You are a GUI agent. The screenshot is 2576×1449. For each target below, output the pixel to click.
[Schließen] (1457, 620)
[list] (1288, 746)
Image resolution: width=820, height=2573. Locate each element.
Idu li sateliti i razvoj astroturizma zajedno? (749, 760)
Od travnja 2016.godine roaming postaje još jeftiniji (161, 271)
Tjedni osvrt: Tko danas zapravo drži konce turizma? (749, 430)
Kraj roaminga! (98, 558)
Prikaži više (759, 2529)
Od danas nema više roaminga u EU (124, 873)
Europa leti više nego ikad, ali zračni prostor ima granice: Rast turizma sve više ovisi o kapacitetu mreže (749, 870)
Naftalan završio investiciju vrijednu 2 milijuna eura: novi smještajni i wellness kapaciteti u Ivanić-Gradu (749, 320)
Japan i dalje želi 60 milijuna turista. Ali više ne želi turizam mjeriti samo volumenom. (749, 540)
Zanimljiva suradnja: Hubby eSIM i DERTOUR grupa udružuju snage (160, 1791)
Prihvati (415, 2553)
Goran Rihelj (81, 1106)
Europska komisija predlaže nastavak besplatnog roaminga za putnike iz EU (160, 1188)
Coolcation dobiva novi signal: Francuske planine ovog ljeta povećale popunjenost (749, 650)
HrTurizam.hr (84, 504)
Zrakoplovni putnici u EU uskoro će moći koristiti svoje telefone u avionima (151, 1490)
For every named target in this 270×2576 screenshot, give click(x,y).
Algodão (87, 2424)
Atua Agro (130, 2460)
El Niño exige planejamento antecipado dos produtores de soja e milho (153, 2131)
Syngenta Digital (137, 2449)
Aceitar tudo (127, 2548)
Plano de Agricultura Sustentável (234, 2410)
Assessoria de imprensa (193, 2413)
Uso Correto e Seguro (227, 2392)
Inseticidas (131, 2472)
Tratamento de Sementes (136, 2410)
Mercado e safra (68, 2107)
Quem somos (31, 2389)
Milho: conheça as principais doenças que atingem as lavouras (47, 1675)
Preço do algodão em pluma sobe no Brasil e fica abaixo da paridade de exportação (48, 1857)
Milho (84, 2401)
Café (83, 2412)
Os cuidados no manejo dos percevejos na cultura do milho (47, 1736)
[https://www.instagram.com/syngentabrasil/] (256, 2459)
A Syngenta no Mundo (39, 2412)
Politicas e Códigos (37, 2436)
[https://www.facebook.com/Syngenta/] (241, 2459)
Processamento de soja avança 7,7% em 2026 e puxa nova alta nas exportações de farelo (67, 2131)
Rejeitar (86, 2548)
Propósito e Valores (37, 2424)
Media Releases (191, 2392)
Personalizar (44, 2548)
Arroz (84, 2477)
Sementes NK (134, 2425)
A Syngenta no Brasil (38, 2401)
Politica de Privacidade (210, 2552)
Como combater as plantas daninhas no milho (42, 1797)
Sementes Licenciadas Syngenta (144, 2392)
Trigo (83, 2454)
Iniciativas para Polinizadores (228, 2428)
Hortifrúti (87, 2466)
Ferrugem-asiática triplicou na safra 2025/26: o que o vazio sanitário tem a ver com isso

- - -

# [TASK PROMPT]
Each line from the one with "Os cuidados no" through the last line of the material is to be retyped exactly, and no other line is.

# [WORKED SOLUTION]
Os cuidados no manejo dos percevejos na cultura do milho (47, 1736)
[https://www.instagram.com/syngentabrasil/] (256, 2459)
A Syngenta no Mundo (39, 2412)
Politicas e Códigos (37, 2436)
[https://www.facebook.com/Syngenta/] (241, 2459)
Processamento de soja avança 7,7% em 2026 e puxa nova alta nas exportações de farelo (67, 2131)
Rejeitar (86, 2548)
Propósito e Valores (37, 2424)
Media Releases (191, 2392)
Personalizar (44, 2548)
Arroz (84, 2477)
Sementes NK (134, 2425)
A Syngenta no Brasil (38, 2401)
Politica de Privacidade (210, 2552)
Como combater as plantas daninhas no milho (42, 1797)
Sementes Licenciadas Syngenta (144, 2392)
Trigo (83, 2454)
Iniciativas para Polinizadores (228, 2428)
Hortifrúti (87, 2466)
Ferrugem-asiática triplicou na safra 2025/26: o que o vazio sanitário tem a ver com isso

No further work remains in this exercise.